* **EXTRAIT DU DOCUMENT**:
==============================
Elle nous avait demandé de l’appeler « Mammy »parce que Mémère était trop commun et ordinaire !

Nos visites à son appartement étaient heureusement peu fréquentes et je ne me souviens pas qu’elle se soit elle-même déplacée pour venir nous voir.

Je n’ai jamais aimé aller lui rendre visite ! Maman cependant y tenait et nous y traînait malgré nous : Elle voulait que sa mère admire sa progéniture et nous devions donc lui montrer nos talents respectifs !

Pour K. , c’était facile : elle acceptait, apparemment avec joie de lui donner « un concert » de ses chansons préférées, des chansons d’amour aux mots incongrus entre les lèvres d’une enfant de neuf ans .

Ma soeur jumelle et moi n’avions guère de talent à offrir ! Nous nous devions de répondre au cliché « petites filles modèles »pour faire honneur à Maman !

Aussi Maman nous « habillait » pour la circonstance : Elle avait préparé la veille nos plus belles tenues et ciré nos chaussures. Le creux au ventre, mal à l’aise dans ces vêtements que nous avions ordre de garder vierge de toute tache, nous traînions les jambes. Maman marchait d’un pas léger, allègre toute à la joie de voir « sa petite mère ». Elle remarquait à peine nos mines grincheuses.
==============================
[Entrées de données recueillies]
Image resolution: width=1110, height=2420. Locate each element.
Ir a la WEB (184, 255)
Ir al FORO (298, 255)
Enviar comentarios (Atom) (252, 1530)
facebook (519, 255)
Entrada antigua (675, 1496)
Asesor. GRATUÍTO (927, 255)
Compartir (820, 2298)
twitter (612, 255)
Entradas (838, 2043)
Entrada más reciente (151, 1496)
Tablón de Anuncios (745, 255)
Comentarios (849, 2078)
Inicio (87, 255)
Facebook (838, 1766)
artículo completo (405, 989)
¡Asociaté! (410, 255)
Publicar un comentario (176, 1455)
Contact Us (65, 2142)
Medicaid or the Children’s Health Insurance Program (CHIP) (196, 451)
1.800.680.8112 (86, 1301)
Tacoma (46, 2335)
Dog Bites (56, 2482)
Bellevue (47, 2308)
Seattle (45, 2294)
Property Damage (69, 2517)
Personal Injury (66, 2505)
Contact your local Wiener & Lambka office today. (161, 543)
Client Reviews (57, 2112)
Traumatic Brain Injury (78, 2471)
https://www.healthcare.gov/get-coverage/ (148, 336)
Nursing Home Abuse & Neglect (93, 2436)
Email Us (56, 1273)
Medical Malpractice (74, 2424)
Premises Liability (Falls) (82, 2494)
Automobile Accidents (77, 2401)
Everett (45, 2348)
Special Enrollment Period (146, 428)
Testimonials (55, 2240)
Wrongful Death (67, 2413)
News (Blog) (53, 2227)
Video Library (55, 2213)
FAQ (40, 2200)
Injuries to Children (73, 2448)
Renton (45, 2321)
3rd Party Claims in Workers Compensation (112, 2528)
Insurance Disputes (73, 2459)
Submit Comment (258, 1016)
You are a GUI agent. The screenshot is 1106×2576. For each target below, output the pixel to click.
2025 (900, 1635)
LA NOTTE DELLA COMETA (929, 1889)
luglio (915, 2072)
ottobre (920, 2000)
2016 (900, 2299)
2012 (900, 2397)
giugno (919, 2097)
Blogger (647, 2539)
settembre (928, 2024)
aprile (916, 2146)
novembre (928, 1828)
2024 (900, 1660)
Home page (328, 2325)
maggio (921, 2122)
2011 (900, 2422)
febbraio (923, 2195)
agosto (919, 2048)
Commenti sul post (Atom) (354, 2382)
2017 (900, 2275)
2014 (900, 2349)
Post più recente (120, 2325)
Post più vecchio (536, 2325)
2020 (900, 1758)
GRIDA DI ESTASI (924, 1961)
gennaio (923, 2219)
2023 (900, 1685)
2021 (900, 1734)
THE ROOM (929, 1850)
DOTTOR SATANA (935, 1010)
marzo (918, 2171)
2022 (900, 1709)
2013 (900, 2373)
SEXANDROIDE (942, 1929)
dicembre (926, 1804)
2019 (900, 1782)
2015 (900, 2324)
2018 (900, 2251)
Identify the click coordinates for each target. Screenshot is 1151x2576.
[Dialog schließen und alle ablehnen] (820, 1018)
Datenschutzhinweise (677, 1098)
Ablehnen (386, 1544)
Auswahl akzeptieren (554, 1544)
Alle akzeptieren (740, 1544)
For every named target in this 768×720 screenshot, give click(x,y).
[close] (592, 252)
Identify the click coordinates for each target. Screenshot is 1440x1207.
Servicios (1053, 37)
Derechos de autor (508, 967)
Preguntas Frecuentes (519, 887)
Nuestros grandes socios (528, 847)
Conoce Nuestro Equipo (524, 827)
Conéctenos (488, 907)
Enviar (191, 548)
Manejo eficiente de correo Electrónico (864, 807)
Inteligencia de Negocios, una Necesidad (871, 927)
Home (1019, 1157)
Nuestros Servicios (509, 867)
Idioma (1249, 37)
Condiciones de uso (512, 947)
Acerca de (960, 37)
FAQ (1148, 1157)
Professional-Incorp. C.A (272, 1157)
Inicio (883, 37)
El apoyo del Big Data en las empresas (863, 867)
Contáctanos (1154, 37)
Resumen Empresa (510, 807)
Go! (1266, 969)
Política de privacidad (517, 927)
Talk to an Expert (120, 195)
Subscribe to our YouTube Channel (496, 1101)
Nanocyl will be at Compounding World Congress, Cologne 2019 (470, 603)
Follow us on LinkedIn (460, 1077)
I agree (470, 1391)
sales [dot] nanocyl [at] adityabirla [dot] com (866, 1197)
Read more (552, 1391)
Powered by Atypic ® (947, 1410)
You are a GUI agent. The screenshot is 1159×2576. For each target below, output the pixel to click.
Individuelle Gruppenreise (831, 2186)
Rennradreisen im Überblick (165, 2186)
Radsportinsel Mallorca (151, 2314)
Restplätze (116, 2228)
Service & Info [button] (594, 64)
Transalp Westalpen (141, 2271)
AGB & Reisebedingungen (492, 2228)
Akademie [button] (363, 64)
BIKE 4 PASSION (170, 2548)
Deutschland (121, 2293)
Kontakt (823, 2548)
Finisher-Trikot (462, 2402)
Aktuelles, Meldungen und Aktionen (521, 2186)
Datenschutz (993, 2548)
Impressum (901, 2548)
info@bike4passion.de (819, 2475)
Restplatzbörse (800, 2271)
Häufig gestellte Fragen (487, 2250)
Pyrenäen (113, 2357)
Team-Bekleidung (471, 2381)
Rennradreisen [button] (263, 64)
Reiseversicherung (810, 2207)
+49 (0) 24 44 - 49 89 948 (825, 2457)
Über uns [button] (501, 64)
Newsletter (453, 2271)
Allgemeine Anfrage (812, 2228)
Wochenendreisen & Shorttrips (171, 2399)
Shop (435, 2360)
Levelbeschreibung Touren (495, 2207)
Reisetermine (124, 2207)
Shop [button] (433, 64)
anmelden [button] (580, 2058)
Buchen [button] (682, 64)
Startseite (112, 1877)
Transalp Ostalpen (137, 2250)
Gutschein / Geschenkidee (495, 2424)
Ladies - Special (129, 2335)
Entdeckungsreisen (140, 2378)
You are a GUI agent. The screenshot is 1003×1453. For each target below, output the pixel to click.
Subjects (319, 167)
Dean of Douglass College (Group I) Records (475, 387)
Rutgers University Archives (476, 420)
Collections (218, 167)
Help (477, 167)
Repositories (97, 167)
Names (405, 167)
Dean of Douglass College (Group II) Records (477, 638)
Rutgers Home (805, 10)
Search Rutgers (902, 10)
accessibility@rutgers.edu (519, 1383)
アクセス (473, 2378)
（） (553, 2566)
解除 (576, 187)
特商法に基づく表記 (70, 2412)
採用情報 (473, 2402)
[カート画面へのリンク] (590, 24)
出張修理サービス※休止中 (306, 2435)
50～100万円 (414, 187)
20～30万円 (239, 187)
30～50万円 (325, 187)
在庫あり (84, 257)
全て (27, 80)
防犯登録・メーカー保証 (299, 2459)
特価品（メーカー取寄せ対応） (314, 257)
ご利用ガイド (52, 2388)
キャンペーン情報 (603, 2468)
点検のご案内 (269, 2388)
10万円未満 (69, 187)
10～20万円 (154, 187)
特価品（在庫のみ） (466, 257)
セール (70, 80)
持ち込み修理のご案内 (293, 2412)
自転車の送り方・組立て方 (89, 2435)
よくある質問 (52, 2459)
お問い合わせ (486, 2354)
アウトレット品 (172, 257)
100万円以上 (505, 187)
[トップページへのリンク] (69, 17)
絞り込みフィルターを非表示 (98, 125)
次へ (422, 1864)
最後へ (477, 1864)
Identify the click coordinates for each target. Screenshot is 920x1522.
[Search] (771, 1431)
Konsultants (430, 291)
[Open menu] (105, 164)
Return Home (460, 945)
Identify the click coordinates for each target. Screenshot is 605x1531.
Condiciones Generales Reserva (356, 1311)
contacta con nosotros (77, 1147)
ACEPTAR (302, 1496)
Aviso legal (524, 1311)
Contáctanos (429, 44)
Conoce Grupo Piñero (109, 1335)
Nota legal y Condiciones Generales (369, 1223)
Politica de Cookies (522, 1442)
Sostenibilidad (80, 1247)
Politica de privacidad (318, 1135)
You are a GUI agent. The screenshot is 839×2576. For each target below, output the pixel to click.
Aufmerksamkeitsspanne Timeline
==============================
* **CONSIGNES**:
• A. Relevez toutes les expressions placées entre guillemets dans le récit sur les visites chez Mammy.
• B. D'après le récit sur les visites chez Mammy, pourquoi la grand-mère refusait-elle qu'on l'appelle « Mémère » ?
• C. Reprenez le récit sur les visites chez Mammy à la suite de sa dernière phrase.

* **RÉPONSES NUMÉROTÉES**:
• A.
« Mammy »
« un concert »
« petites filles modèles »
« habillait »
« sa petite mère »

• B. Parce qu'elle trouvait ce nom trop commun et ordinaire.

• C.
Arrivée au pied de l’appartement cossu de ce quartier chic de la grande ville, Maman faisait une dernière inspection et renouvelait ses recommandations : Soyez polies, ne faites pas vos folles, tenez vous droites …

C’est surtout la rencontre avec le docteur De P , le troisième mari de mammy que nous redoutions. Il lui avait permis de s’élever dans l’échelle sociale mais ne portait qu’un regard hautain sur sa belle fille et donc sur sa descendance.

Il prenait figure de croque mitaine tant Maman nous mettait en garde.

Le plus souvent, c’est Mammy qui venait ouvrir, mais il était là, tapi dans l’ombre, à attendre ses patients. Son sourire de circonstance se transformait en  à un rictus de mépris quand il nous découvrait derrière le dos de  Maman

_ «  Ne restez pas là, j’attends des patients » !

Nous nous jetions dans la cuisine, trop heureuses d’échapper à son regard.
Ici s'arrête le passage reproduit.